* PROBLEM *
Every line from the one containing "The width and height of the screenshot is (1600, 1200)." to the one containing "Click the 600" in the records below, both included, must be set down exactly, and no other line.

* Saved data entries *
· · · ·

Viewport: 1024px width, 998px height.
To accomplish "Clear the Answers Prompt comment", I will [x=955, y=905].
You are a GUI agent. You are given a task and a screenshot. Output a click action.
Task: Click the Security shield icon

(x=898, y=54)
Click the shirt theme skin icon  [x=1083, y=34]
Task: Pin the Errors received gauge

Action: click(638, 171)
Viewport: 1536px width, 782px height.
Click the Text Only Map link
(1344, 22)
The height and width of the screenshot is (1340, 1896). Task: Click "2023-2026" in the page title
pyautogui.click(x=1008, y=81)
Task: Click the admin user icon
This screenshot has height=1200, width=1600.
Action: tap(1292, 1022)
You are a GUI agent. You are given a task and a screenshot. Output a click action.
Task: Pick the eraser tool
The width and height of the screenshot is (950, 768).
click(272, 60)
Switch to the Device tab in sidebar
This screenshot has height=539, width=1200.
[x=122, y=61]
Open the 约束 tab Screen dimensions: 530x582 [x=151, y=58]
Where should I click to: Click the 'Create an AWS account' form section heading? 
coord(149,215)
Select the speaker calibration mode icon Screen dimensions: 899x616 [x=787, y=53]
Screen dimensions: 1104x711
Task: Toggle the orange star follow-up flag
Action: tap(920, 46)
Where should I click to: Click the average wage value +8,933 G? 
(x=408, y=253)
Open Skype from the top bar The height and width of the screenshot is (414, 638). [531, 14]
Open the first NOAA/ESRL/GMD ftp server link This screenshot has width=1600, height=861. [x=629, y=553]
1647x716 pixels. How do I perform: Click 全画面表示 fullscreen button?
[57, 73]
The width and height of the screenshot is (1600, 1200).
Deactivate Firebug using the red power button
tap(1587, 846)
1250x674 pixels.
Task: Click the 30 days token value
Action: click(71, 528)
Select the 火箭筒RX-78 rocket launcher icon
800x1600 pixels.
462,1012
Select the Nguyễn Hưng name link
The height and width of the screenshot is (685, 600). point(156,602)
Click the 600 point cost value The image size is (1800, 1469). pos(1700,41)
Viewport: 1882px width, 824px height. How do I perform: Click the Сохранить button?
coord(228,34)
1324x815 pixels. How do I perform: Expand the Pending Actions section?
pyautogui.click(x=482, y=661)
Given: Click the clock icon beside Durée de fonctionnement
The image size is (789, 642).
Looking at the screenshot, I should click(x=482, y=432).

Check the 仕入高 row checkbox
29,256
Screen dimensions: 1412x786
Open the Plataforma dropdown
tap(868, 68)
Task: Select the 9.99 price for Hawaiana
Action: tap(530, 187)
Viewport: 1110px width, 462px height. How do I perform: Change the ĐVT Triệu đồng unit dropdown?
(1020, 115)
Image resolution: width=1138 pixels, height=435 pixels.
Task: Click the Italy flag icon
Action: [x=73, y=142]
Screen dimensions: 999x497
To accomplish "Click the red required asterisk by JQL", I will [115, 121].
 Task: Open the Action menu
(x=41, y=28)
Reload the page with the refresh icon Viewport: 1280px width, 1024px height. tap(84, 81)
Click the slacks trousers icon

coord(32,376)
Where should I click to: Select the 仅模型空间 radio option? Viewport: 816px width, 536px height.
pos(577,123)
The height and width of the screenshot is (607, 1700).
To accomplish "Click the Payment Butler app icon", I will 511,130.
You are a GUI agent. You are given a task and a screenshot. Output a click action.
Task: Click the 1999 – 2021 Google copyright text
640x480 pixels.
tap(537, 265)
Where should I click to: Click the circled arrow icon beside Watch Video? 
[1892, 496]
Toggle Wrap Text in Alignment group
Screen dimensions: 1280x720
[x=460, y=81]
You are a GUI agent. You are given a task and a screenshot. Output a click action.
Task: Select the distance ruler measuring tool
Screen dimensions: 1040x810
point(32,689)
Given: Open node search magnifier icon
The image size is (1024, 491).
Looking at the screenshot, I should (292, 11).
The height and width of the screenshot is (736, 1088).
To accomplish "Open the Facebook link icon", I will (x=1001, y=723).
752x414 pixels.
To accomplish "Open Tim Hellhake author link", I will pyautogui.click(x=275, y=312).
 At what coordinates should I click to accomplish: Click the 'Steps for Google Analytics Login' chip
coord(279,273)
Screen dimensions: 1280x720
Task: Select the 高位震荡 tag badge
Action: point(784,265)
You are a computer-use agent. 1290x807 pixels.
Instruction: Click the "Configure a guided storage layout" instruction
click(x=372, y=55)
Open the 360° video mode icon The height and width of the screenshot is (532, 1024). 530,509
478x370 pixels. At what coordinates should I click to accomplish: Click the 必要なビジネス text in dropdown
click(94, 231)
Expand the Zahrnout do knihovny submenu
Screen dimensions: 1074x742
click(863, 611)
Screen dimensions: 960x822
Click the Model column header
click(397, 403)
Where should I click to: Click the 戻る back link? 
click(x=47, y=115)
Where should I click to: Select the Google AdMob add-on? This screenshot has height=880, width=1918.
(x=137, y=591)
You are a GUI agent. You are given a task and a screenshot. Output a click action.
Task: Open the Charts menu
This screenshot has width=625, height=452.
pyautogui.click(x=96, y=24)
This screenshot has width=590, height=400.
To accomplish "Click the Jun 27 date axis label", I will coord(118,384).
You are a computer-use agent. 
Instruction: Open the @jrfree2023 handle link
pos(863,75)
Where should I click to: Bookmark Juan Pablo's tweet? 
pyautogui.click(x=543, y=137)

· · · ·

* WRITTEN ANSWER *
The width and height of the screenshot is (1600, 1200).
Deactivate Firebug using the red power button
tap(1587, 846)
1250x674 pixels.
Task: Click the 30 days token value
Action: click(71, 528)
Select the 火箭筒RX-78 rocket launcher icon
800x1600 pixels.
462,1012
Select the Nguyễn Hưng name link
The height and width of the screenshot is (685, 600). point(156,602)
Click the 600 point cost value The image size is (1800, 1469). pos(1700,41)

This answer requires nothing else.